Rossi, of the university’s School of Biological, Earth and Environmental Sciences, said: “Fossil soft tissues are rare, but when found in a fossil, they can reveal important biological information, for instance, the external coloration, internal anatomy and physiology. The answer to all our questions was right in front of us. We had to study this fossil specimen in details to reveal its secrets – even those that perhaps we did not want to know.” 

The microscopic analysis showed that the texture and composition of the material did not match that of genuine fossilised soft tissues.

Preliminary investigation using ultraviolet photography revealed that the whole specimen was treated with some sort of coating material. Coating fossils with varnishes and/or lacquers was the norm in the past and sometimes is still necessary to preserve a fossil specimen in museum cabinets and exhibits. The researchers were hoping that beneath the coating layer, the original soft tissues were still in good condition to extract meaningful palaeobiological information.

However, they realized that the body outline of Tridentinosaurus antiquus was artificially created, probably to enhance the appearance of the fossil. This deception misled previous researchers, and now caution is being urged when using this specimen in future studies.

Co-author Prof. Evelyn Kustatscher, who coordinated the project “Living with the supervolcano” said: “The peculiar preservation of Tridentinosaurus had puzzled experts for decades. Now, it all makes sense. What it was described as carbonized skin, is just paint.”

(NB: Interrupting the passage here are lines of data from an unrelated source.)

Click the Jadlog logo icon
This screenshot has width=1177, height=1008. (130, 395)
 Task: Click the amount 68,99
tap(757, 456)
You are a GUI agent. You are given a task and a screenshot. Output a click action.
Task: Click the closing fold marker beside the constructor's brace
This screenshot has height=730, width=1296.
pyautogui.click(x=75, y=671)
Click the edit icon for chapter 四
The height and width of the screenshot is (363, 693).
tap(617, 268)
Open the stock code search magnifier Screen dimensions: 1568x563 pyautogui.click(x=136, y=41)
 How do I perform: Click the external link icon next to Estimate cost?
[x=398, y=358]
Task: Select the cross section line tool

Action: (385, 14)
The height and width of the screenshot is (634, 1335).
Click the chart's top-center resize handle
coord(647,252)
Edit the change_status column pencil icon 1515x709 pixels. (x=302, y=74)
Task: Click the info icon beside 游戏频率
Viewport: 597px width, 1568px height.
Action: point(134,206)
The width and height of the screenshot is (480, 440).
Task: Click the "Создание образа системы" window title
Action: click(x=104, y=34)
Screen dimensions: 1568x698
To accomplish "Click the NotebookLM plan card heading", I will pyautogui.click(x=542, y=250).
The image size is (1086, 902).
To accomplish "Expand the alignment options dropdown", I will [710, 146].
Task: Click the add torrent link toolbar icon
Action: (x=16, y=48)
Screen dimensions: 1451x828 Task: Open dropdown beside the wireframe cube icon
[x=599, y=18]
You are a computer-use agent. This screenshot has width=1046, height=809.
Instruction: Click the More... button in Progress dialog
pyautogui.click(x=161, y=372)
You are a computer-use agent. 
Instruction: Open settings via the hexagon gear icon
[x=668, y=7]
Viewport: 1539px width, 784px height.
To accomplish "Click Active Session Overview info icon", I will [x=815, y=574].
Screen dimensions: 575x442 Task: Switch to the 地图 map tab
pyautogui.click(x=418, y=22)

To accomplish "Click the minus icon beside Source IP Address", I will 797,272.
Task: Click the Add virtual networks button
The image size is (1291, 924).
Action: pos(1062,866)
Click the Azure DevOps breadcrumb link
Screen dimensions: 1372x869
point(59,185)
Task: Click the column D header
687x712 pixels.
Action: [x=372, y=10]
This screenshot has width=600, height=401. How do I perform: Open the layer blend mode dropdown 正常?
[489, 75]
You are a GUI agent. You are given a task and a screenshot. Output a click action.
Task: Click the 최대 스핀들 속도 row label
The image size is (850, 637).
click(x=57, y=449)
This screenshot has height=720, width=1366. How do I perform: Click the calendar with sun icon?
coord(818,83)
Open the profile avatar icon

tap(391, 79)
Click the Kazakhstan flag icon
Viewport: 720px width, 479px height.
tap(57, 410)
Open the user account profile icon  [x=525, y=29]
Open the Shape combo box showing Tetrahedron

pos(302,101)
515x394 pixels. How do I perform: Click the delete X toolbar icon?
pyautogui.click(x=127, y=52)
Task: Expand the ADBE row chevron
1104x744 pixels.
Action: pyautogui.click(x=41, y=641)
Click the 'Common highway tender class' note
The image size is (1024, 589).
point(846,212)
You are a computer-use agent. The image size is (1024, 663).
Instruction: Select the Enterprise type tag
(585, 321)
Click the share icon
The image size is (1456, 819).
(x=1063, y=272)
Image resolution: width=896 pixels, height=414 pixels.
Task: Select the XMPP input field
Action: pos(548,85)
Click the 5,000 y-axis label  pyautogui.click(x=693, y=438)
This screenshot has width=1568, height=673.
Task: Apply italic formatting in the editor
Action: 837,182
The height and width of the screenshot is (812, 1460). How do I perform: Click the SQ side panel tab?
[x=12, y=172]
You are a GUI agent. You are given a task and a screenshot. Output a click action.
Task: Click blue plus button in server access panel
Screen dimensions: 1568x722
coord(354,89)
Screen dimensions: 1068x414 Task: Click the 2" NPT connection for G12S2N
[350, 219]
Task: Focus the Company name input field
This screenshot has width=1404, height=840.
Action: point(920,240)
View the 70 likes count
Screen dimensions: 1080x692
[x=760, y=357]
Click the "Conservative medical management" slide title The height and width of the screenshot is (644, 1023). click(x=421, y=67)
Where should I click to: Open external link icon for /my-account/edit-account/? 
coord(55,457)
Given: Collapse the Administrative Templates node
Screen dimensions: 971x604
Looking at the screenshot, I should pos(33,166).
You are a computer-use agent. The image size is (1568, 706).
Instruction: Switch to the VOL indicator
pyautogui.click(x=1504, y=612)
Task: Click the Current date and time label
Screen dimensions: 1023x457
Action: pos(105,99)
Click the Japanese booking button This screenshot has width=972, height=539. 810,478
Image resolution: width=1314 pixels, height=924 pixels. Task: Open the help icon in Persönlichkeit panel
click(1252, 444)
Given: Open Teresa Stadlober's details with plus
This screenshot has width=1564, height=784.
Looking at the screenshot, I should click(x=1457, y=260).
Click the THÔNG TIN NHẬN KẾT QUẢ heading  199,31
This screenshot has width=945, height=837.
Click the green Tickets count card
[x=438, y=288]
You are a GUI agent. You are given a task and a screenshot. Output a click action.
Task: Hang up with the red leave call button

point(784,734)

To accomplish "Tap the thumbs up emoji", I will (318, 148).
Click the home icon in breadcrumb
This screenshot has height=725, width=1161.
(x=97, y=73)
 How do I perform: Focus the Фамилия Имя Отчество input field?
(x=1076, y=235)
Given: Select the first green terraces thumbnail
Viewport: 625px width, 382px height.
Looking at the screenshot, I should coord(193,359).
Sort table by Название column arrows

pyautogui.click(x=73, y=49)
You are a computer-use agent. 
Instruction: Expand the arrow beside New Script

However all not all is lost – the fossil is not a complete fake. The bones of the hindlimbs, especially the femurs. seem genuine but poorly preserved. Moreover, the new analyses have shown the presence of tiny bony scales called osteoderms – like the scales of crocodiles – on what perhaps was the back of the animal.

The researchers said that their findings are an example of how modern analytical paleontology and rigorous scientific methods can resolve an almost century-old paleontological enigma.